Understanding the spatial distribution of inorganic nutrients within edible parts of plant products helps biofortification efforts to identify and focus on specific uptake pathways and storage mechanisms. Thus, the distribution of inorganic nutrients was studied in maize and sweetcorn. The results show that localization of elements is largely similar between maize and sweetcorn, but defer markedly depending upon the maturity stage after further embryonic development. The micronutrients Zn, Fe, and Mn accumulated primarily in the scutellum of the embryo during early kernel development, while trace amounts of these were found in the aleurone layer at the mature stage. Though P accumulated in the scutellum, there was no direct relationship between the concentrations of P and those of the micronutrients, compared to the linear trend between Zn and Fe concentrations (Cheah et al. 2019).

Localization of elements in Khorasan wheat (Triticum turgidum ssp. turanicum) with SR‐micro‐XRF showed an increased Fe accumulation in scutellum together with Zn, Mn and Ca, while in T. aestivum aleurone was the most Fe dense tissue (Figure 2.6).

In a more detailed analysis of wheat aleurone, synchrotron radiation soft X‐ray full‐field imaging mode (FFIM) provided detailed images of globoids covered by oleosomes.
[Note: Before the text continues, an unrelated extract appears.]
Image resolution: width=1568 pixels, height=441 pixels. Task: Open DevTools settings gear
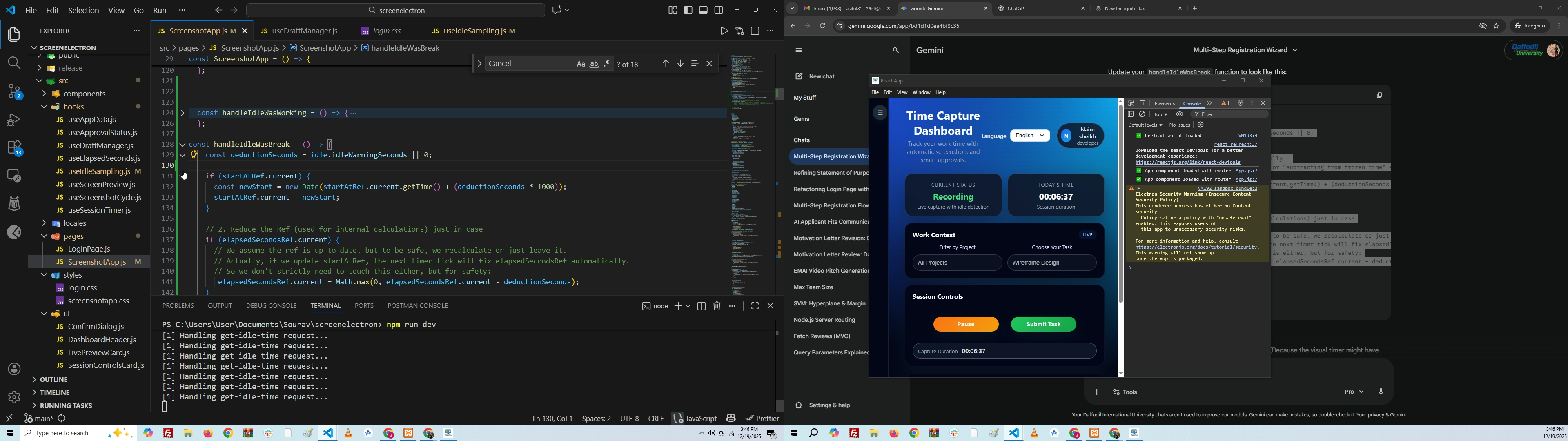[x=1240, y=104]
Low‐energy X‐ray fluorescence (LEXRF) spectro‐microscopy showed that these structural features were connected to subcellular distribution of elements (Zn, Fe, Na, Mg, Al, Si, and P)(Regvar et al. 2011). This evidence suggest that membranous globular structures provide a basic structural scaffold for deposition on mineral elements within the aleurone cells and most likely affect their bioavailability.